What about the lady who told you to buzz off. She is still around to cause trouble, presumably.
It is hard to believe that there was not a plan in place to fill in the garden. Is there not a planning process for the maintenance department that is vetted? Did they run out of things to do on their primary list of projects? If it was so easy to drive a bulldozer over there and fill it in, then it should be as easy for the city to drive it back over and excavate it. I know that there is more work than that, but it would be a start for someone wanting to rebuild it. Did the city make that offer?
Some shame, some regret, but still little clue as to *what actually happened* (asterisks substitute for underlines). Misunderstanding is a couple of steps removed from that. Only by looking simply at who said what to whom and who took what action can such things perhaps be prevented from happening again.
If the raingarden is to be restored (by volunteers or anyone), I suggest that it needs a modest fence of some sort to make clear that it is intended to be there. I’d be willing to contribute to a short fence deliniating it’s boundaries.

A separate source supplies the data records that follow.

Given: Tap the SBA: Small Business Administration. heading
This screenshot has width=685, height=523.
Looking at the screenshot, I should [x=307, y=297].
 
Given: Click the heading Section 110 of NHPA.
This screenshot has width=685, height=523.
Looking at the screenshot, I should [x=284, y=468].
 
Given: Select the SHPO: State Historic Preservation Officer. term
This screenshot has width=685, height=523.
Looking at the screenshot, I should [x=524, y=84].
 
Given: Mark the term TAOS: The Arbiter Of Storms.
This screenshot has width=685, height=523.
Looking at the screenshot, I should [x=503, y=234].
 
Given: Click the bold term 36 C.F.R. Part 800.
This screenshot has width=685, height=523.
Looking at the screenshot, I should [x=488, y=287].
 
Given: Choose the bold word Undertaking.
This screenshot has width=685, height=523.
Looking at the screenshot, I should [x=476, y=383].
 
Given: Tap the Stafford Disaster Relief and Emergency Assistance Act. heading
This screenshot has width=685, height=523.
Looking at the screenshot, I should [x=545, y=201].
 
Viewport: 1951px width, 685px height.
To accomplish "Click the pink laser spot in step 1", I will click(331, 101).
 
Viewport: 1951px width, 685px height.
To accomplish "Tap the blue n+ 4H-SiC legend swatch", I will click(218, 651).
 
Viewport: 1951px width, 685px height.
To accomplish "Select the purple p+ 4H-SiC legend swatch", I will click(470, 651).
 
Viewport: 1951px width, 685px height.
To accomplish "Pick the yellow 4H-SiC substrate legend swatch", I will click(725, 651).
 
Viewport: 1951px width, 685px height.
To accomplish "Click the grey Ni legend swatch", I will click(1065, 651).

On August 19, after a week of tense exchanges with the Housing Authority, I received an email from the Housing Authority’s executive director stating the following: “First and foremost, I, along with my staff and Board of Commissioners want to offer our sincere apology to you and the community at large for destroying an ecologically friendly community gift. The Princeton Housing Authority and the board certainly appreciate your hard work and dedication in donating your time and effort in the landscaping project. ” The email goes on to express a desire to move forward in correcting the situation. The email was an important step towards healing, and I look forward to working with them towards making something positive out of this unfortunate event. I will be posting more on this at PrincetonNatureNotes.org as time goes on.
I live around the corner from Spruce Circle Housing and also noticed that the rain garden had disappeared. Steve’s article was very helpful in highlighting the history of the garden and its importance to the environment.

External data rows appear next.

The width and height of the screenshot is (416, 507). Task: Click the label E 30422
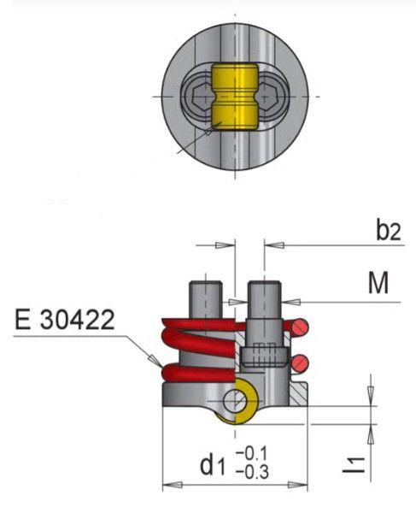click(x=65, y=320)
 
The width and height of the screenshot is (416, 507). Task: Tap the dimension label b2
click(x=389, y=229)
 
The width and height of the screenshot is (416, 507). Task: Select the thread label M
click(x=378, y=283)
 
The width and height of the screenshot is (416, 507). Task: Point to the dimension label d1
click(x=212, y=465)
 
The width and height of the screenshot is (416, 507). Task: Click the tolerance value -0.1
click(x=252, y=454)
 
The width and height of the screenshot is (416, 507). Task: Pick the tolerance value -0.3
click(x=253, y=472)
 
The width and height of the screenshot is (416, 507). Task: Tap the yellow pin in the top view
click(x=235, y=97)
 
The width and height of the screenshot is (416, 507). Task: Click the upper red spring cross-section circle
click(x=300, y=327)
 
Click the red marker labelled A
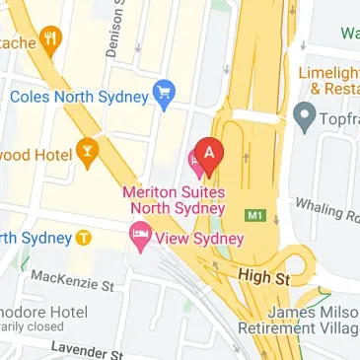208,153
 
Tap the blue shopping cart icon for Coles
165,95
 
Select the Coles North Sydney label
79,97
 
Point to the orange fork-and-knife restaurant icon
49,39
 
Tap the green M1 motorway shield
255,214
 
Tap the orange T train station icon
84,238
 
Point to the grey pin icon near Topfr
304,119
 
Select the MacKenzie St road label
73,283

I have wondered for years who was actually responsible for maintaining the garden because it sometimes looked rather neglected, like nobody really took care of it. That may have been why the maintenance staff just thought it would be better to bulldoze the garden over, cover the ground with some grass seeds and straw and, in their eyes, make it look a lot better. They probably figured that nobody would really miss it. Indeed, a horrible outcome.
If you walk into the housing complex and go behind the building that borders the park on the side of Hamilton Avenue, you come across another garden plot that some women living in one of the buildings have been taking care of for years. They grow vegetables and herbs, and the plot is surrounded with plastic containers with tomato plants. It is tiny, hidden away behind the building, but wonderfully urban in its appearance and obviously not neglected. This is probably the reason why the maintenance people, who occasionally mow the area behind the building, have left the garden alone, not cleaned it up and bulldozed it over.

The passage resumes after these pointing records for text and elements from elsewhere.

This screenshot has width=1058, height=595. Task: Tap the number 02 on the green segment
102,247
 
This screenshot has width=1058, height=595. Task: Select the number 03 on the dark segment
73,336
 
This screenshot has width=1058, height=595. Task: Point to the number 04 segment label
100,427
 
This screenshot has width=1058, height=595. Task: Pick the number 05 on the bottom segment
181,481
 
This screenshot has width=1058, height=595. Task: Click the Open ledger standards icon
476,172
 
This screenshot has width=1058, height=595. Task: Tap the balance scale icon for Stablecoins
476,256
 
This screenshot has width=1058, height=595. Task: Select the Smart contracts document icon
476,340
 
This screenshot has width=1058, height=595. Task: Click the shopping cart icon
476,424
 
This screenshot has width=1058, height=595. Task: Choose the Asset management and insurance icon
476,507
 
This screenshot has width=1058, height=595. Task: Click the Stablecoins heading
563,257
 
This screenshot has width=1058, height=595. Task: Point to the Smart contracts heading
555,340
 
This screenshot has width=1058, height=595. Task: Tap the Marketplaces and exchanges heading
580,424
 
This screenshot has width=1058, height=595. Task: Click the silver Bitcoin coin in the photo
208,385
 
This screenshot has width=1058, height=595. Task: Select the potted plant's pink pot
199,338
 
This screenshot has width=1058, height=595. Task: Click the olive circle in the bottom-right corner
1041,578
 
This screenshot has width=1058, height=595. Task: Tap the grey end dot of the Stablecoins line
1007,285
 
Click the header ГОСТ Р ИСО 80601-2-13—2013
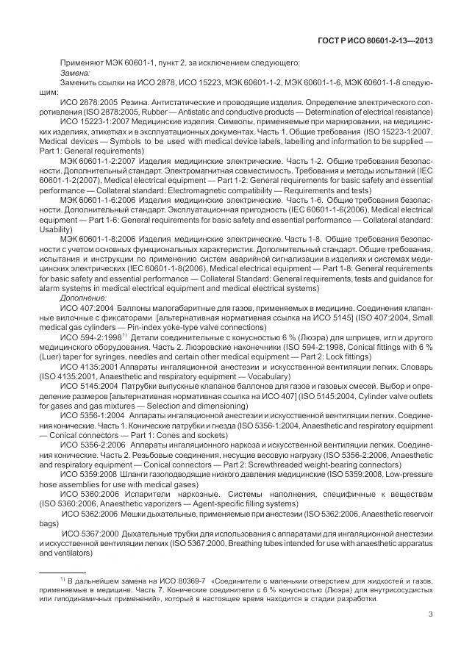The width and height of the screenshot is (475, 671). pyautogui.click(x=374, y=40)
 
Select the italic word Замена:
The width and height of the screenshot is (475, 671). pyautogui.click(x=75, y=73)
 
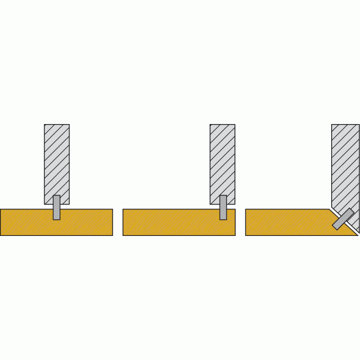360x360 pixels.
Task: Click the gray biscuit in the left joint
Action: pyautogui.click(x=56, y=207)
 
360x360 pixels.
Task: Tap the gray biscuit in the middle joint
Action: pyautogui.click(x=223, y=207)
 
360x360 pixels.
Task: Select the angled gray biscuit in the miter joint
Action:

Steve gives several examples of other gardens in Princeton that have for many years been successfully taken care of by volunteers but are now in danger of being neglected and possibly disappearing. To safe these gardens, we probably will need a combination public leadership and community initiative to determine how these gardens can be taken care of without primarily relying on volunteers. We probably need it quickly otherwise these treasures will be gone. Without this, we should not even think about starting new ones.